Every entry below is to be retyped exactly as it appears.

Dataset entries
╭──
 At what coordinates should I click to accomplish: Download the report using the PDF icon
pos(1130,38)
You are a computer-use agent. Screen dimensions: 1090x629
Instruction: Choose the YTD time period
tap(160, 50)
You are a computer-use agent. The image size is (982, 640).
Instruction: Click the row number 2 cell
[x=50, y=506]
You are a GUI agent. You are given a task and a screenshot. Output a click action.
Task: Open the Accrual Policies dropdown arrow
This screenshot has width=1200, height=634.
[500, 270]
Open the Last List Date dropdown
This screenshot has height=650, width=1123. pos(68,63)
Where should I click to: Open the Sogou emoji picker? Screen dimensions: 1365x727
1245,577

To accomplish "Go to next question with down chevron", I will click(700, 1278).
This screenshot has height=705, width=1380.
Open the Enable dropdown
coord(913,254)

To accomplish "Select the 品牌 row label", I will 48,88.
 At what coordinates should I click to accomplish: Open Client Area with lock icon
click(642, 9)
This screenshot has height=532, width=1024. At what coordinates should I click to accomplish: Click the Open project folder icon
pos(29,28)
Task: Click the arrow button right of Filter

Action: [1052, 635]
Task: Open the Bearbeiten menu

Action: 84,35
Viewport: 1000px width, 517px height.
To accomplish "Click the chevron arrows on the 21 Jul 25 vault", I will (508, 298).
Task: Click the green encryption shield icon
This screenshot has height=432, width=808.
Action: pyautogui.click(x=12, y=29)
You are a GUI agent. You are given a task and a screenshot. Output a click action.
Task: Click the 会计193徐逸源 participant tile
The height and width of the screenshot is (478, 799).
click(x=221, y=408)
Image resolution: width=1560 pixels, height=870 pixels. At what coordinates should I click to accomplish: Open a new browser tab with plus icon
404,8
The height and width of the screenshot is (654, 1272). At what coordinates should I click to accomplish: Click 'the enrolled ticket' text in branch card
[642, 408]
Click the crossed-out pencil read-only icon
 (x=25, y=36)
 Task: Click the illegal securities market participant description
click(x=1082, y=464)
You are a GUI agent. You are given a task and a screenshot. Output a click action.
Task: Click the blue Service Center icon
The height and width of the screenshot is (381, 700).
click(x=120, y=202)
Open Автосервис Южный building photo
╰──
- Answer space
 At what coordinates should I click to accomplish: Download the report using the PDF icon
pos(1130,38)
You are a computer-use agent. Screen dimensions: 1090x629
Instruction: Choose the YTD time period
tap(160, 50)
You are a computer-use agent. The image size is (982, 640).
Instruction: Click the row number 2 cell
[x=50, y=506]
You are a GUI agent. You are given a task and a screenshot. Output a click action.
Task: Open the Accrual Policies dropdown arrow
This screenshot has width=1200, height=634.
[500, 270]
Open the Last List Date dropdown
This screenshot has height=650, width=1123. pos(68,63)
Where should I click to: Open the Sogou emoji picker? Screen dimensions: 1365x727
1245,577

To accomplish "Go to next question with down chevron", I will click(700, 1278).
This screenshot has height=705, width=1380.
Open the Enable dropdown
coord(913,254)

To accomplish "Select the 品牌 row label", I will 48,88.
 At what coordinates should I click to accomplish: Open Client Area with lock icon
click(642, 9)
This screenshot has height=532, width=1024. At what coordinates should I click to accomplish: Click the Open project folder icon
pos(29,28)
Task: Click the arrow button right of Filter

Action: [1052, 635]
Task: Open the Bearbeiten menu

Action: 84,35
Viewport: 1000px width, 517px height.
To accomplish "Click the chevron arrows on the 21 Jul 25 vault", I will (508, 298).
Task: Click the green encryption shield icon
This screenshot has height=432, width=808.
Action: pyautogui.click(x=12, y=29)
You are a GUI agent. You are given a task and a screenshot. Output a click action.
Task: Click the 会计193徐逸源 participant tile
The height and width of the screenshot is (478, 799).
click(x=221, y=408)
Image resolution: width=1560 pixels, height=870 pixels. At what coordinates should I click to accomplish: Open a new browser tab with plus icon
404,8
The height and width of the screenshot is (654, 1272). At what coordinates should I click to accomplish: Click 'the enrolled ticket' text in branch card
[642, 408]
Click the crossed-out pencil read-only icon
 (x=25, y=36)
 Task: Click the illegal securities market participant description
click(x=1082, y=464)
You are a GUI agent. You are given a task and a screenshot. Output a click action.
Task: Click the blue Service Center icon
The height and width of the screenshot is (381, 700).
click(x=120, y=202)
Open Автосервис Южный building photo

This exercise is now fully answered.